Aviation industry players are hopeful that Ghana will be able to accommodate and manage more aircrafts and increase its revenue from the aviation sector effective next month.

This follows the implementation of new air traffic management equipment at the Ghana Civil Aviation Authority (GCAA).

The safety equipment which will primarily be operated by the Air Traffic Management unit of the GCAA, was acquired from Spanish firm, Indra after a competitive bidding process.

The Project Manager for International Air Programs at Indra, Domingo Pestana Puerta gave the indication during a working visit to the GCAA by the sector Minister, Cecilia Dapaah.


He also tells Citi Business News the move will consolidate Ghana’s control of airspace within the African region.

“Ghana now can manage more aircrafts which means there can be more revenue for the GCAA, improvement in training and collaboration.
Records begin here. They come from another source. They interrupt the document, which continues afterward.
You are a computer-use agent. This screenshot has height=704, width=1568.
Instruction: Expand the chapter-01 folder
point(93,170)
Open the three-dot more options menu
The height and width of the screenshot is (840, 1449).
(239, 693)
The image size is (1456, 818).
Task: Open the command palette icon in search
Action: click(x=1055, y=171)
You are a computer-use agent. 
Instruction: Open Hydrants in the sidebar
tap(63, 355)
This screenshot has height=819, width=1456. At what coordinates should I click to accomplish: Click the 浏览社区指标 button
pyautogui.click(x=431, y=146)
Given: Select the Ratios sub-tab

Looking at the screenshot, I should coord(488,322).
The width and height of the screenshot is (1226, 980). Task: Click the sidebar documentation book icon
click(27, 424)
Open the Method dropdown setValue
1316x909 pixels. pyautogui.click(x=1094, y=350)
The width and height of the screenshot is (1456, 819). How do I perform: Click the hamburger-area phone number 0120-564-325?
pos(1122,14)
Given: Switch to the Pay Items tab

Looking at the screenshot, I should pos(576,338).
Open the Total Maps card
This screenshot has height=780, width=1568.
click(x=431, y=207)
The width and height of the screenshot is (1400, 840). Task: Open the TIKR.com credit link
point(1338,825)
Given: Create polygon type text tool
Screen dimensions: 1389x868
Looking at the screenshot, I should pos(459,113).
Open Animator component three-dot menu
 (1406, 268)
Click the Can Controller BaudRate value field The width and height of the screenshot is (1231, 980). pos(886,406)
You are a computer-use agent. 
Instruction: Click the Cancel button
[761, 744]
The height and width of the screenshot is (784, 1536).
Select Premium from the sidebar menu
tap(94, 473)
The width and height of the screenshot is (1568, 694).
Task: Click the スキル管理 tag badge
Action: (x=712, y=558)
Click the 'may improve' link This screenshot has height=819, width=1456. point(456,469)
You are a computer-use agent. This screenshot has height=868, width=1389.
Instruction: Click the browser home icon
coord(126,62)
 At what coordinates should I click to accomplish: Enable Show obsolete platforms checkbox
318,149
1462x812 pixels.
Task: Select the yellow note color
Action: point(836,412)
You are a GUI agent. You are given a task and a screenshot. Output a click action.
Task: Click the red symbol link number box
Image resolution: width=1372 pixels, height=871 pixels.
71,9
Also this means that the Air Traffic Control has more time to allocate to each aircraft which also makes flights safer. In terms of GCAA, it has a lot of importance because of its oceanic area,” Domingo Pestana Puerta stated.

The cost of acquisition and training for personnel for the new facility is estimated at 2 million dollars.

Currently Ghanaian engineers at the GCAA are undergoing training on the usage of the system.

Speaking on the development, the Project Manager for Air Traffic Management (ATM) at the Ghana Civil Aviation Authority, Engineer Joyce Asante was hopeful the new facility should enhance safety at Ghana’s airspace.

“The ATM system is a tool that helps the controller to separate traffic and avoid accidents. This system has enough information that helps in making a decision about where to put a particular aircraft,”

“This system has the meteorological system and flight plans and all those useful information that the Air Traffic Controller needs to ensure safety in our flight information region,” she explained.

According to the GCAA, the current ATM system has become obsolete after 16 years of operation.

This is six years over the anticipated lifespan by the manufacturers.